## How to complete this task
Restate, word for word, each record that follows.

Stored items:

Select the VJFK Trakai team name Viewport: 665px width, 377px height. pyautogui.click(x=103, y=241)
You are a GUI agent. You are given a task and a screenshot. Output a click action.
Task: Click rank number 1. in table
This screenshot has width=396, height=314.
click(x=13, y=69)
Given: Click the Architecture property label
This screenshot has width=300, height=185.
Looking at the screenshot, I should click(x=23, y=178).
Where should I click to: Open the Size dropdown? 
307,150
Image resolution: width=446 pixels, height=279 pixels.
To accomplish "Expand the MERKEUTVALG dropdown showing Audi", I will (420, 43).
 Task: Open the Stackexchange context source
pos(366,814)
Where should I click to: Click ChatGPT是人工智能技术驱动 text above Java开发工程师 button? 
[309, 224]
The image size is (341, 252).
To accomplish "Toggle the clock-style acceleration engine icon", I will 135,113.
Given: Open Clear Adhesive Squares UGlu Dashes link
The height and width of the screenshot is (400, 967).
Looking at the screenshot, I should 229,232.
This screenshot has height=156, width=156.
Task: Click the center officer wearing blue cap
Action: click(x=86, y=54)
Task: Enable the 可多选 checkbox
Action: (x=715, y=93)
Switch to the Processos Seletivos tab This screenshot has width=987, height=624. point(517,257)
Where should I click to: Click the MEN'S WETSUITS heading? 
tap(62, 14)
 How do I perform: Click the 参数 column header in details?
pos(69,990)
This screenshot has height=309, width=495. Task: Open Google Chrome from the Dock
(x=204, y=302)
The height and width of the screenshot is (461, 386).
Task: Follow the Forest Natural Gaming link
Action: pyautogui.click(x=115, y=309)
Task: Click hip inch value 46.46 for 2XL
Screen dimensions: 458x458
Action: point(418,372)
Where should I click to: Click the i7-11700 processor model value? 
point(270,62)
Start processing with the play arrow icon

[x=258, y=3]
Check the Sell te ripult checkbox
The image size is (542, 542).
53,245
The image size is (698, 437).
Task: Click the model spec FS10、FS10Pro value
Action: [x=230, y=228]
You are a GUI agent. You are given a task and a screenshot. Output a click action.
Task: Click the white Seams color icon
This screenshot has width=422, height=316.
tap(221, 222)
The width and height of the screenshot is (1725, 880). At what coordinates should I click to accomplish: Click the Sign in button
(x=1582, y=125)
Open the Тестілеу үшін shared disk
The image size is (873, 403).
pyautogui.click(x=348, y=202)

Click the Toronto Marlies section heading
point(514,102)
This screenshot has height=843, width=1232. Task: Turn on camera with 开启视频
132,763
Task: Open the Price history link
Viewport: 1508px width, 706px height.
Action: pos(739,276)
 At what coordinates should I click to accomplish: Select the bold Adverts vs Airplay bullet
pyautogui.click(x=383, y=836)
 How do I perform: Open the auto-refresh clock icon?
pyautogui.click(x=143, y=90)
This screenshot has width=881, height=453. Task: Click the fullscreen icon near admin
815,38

## Answer below
Select the VJFK Trakai team name Viewport: 665px width, 377px height. pyautogui.click(x=103, y=241)
You are a GUI agent. You are given a task and a screenshot. Output a click action.
Task: Click rank number 1. in table
This screenshot has width=396, height=314.
click(x=13, y=69)
Given: Click the Architecture property label
This screenshot has width=300, height=185.
Looking at the screenshot, I should click(x=23, y=178).
Where should I click to: Open the Size dropdown? 
307,150
Image resolution: width=446 pixels, height=279 pixels.
To accomplish "Expand the MERKEUTVALG dropdown showing Audi", I will (420, 43).
 Task: Open the Stackexchange context source
pos(366,814)
Where should I click to: Click ChatGPT是人工智能技术驱动 text above Java开发工程师 button? 
[309, 224]
The image size is (341, 252).
To accomplish "Toggle the clock-style acceleration engine icon", I will 135,113.
Given: Open Clear Adhesive Squares UGlu Dashes link
The height and width of the screenshot is (400, 967).
Looking at the screenshot, I should 229,232.
This screenshot has height=156, width=156.
Task: Click the center officer wearing blue cap
Action: click(x=86, y=54)
Task: Enable the 可多选 checkbox
Action: (x=715, y=93)
Switch to the Processos Seletivos tab This screenshot has width=987, height=624. point(517,257)
Where should I click to: Click the MEN'S WETSUITS heading? 
tap(62, 14)
 How do I perform: Click the 参数 column header in details?
pos(69,990)
This screenshot has height=309, width=495. Task: Open Google Chrome from the Dock
(x=204, y=302)
The height and width of the screenshot is (461, 386).
Task: Follow the Forest Natural Gaming link
Action: pyautogui.click(x=115, y=309)
Task: Click hip inch value 46.46 for 2XL
Screen dimensions: 458x458
Action: point(418,372)
Where should I click to: Click the i7-11700 processor model value? 
point(270,62)
Start processing with the play arrow icon

[x=258, y=3]
Check the Sell te ripult checkbox
The image size is (542, 542).
53,245
The image size is (698, 437).
Task: Click the model spec FS10、FS10Pro value
Action: [x=230, y=228]
You are a GUI agent. You are given a task and a screenshot. Output a click action.
Task: Click the white Seams color icon
This screenshot has width=422, height=316.
tap(221, 222)
The width and height of the screenshot is (1725, 880). At what coordinates should I click to accomplish: Click the Sign in button
(x=1582, y=125)
Open the Тестілеу үшін shared disk
The image size is (873, 403).
pyautogui.click(x=348, y=202)

Click the Toronto Marlies section heading
point(514,102)
This screenshot has height=843, width=1232. Task: Turn on camera with 开启视频
132,763
Task: Open the Price history link
Viewport: 1508px width, 706px height.
Action: pos(739,276)
 At what coordinates should I click to accomplish: Select the bold Adverts vs Airplay bullet
pyautogui.click(x=383, y=836)
 How do I perform: Open the auto-refresh clock icon?
pyautogui.click(x=143, y=90)
This screenshot has width=881, height=453. Task: Click the fullscreen icon near admin
815,38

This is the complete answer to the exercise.